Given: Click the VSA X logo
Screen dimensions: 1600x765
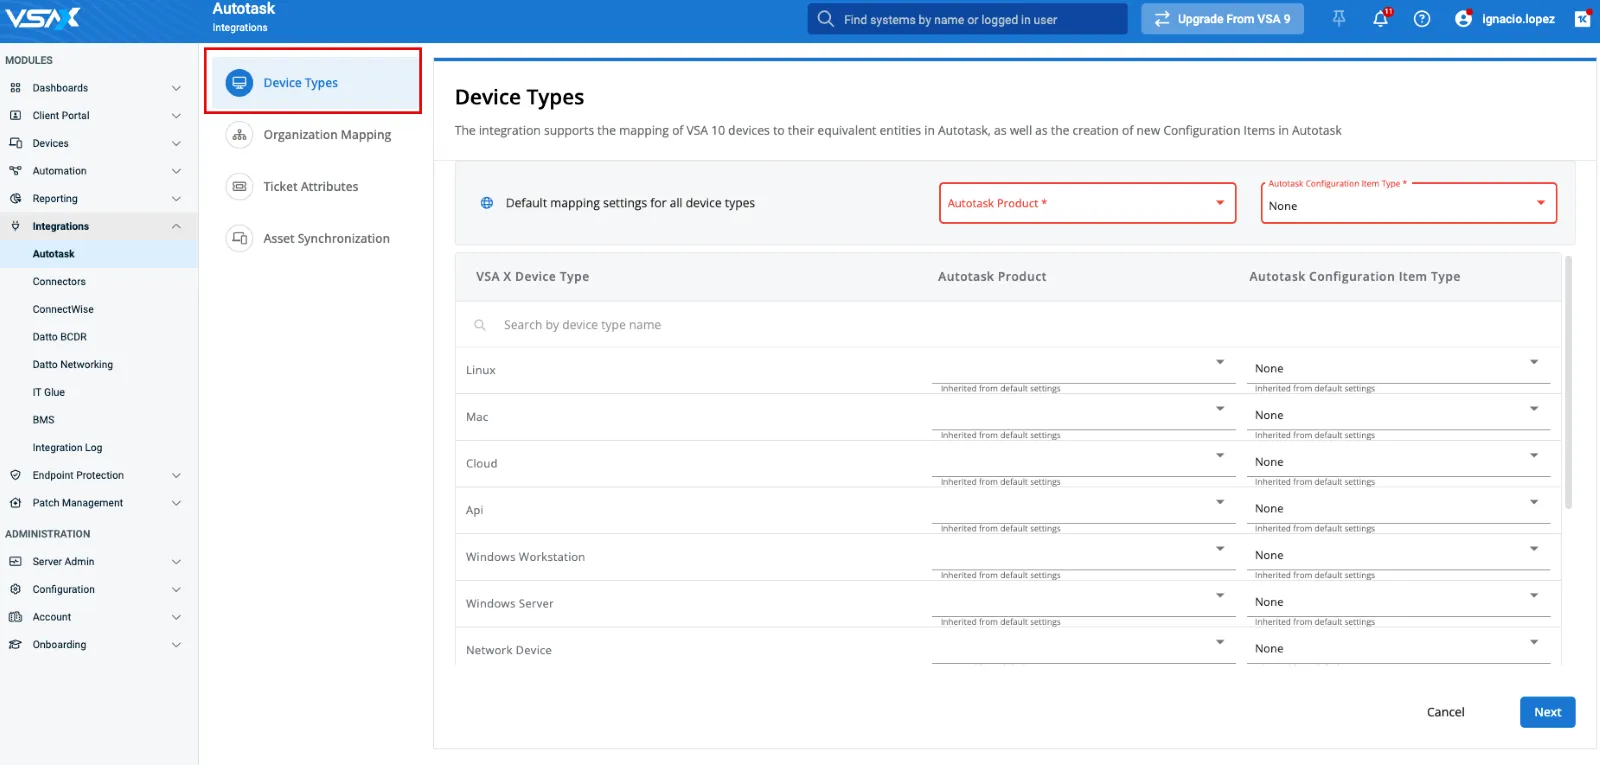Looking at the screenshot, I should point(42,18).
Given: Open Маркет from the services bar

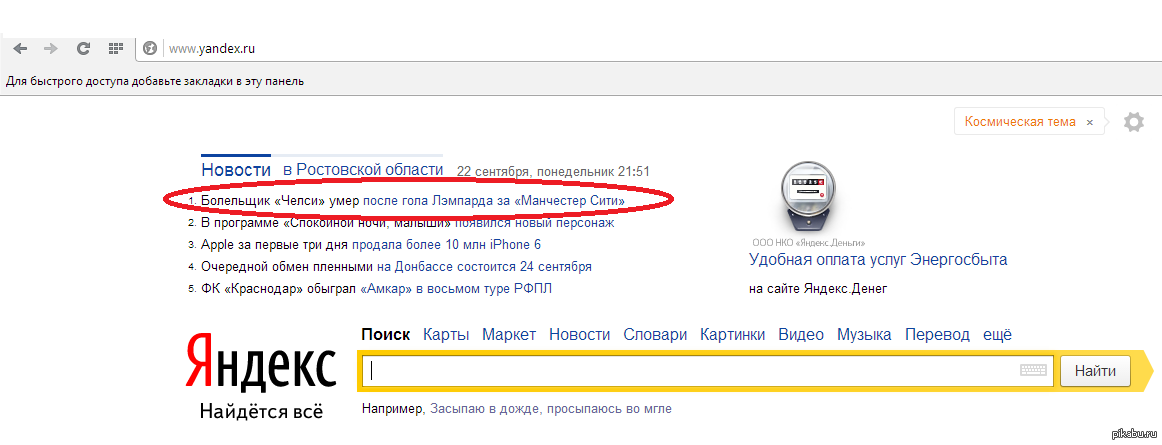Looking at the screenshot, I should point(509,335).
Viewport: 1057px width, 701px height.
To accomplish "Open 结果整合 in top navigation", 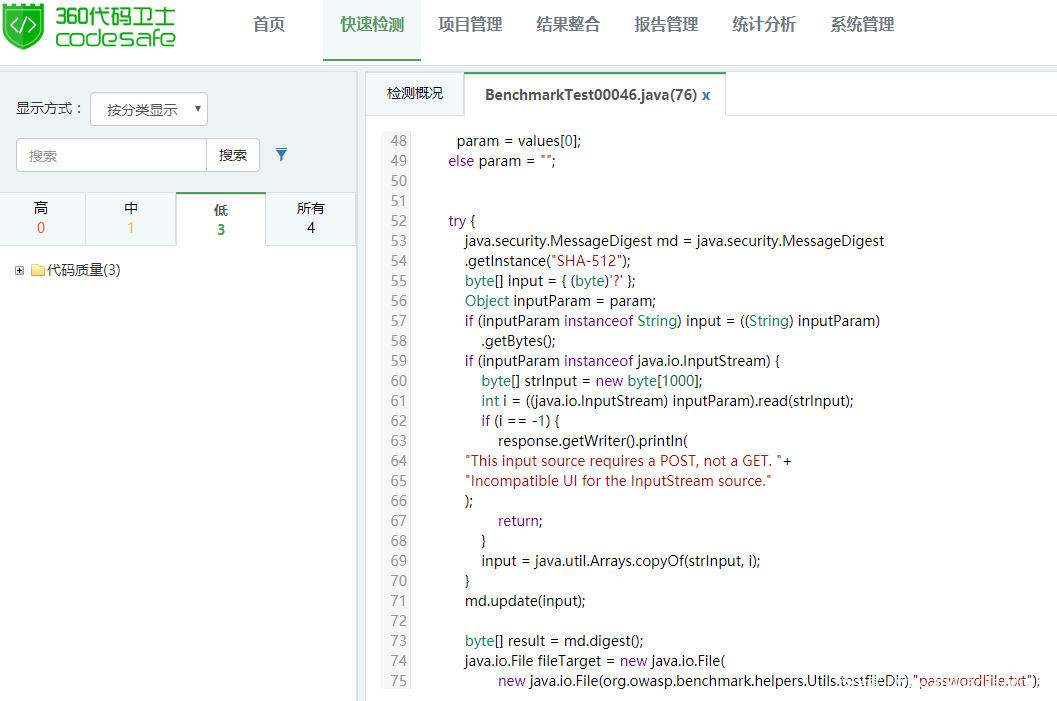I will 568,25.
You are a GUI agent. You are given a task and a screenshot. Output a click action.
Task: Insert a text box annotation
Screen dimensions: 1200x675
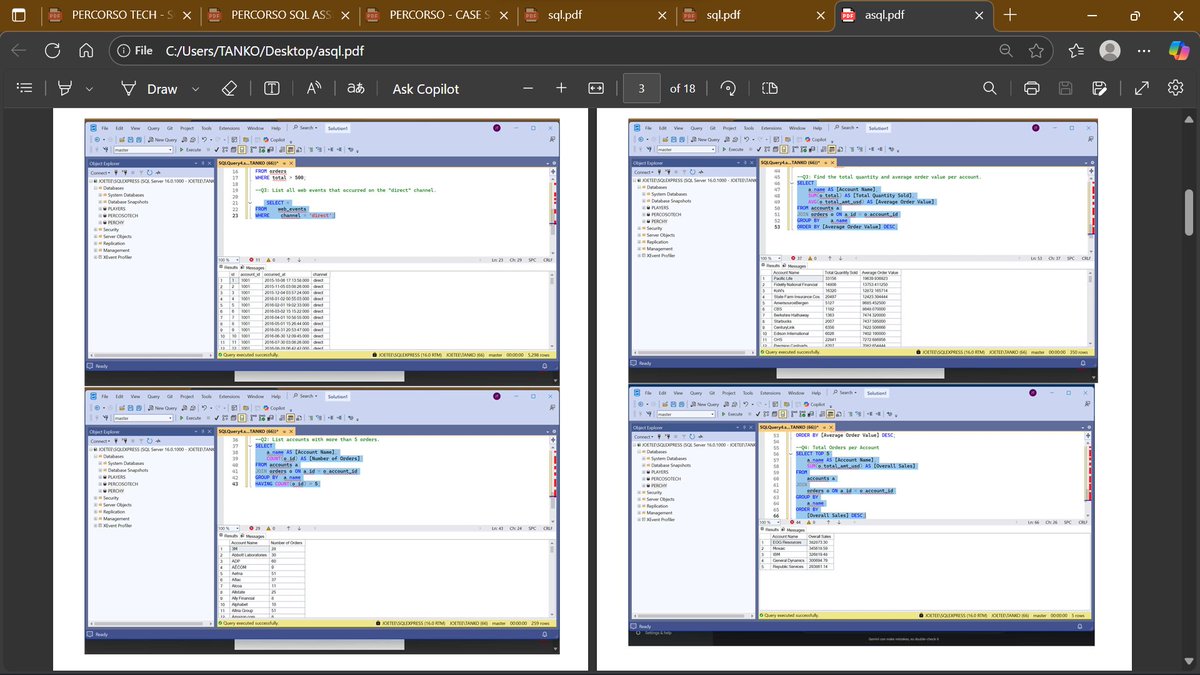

- - - - - - -

§ GOAL OF THE EXERCISE
Rewrite everything from the start of the entries down to the line containing "Looking at the screenshot, I should point(509,335).", with "Screen dimensions" changed to "Screen size" and all else left as it is. Leave the pictures out of your answer.

§ WRITTEN SOLUTION
Given: Click the VSA X logo
Screen size: 1600x765
Looking at the screenshot, I should point(42,18).
Given: Open Маркет from the services bar

Looking at the screenshot, I should point(509,335).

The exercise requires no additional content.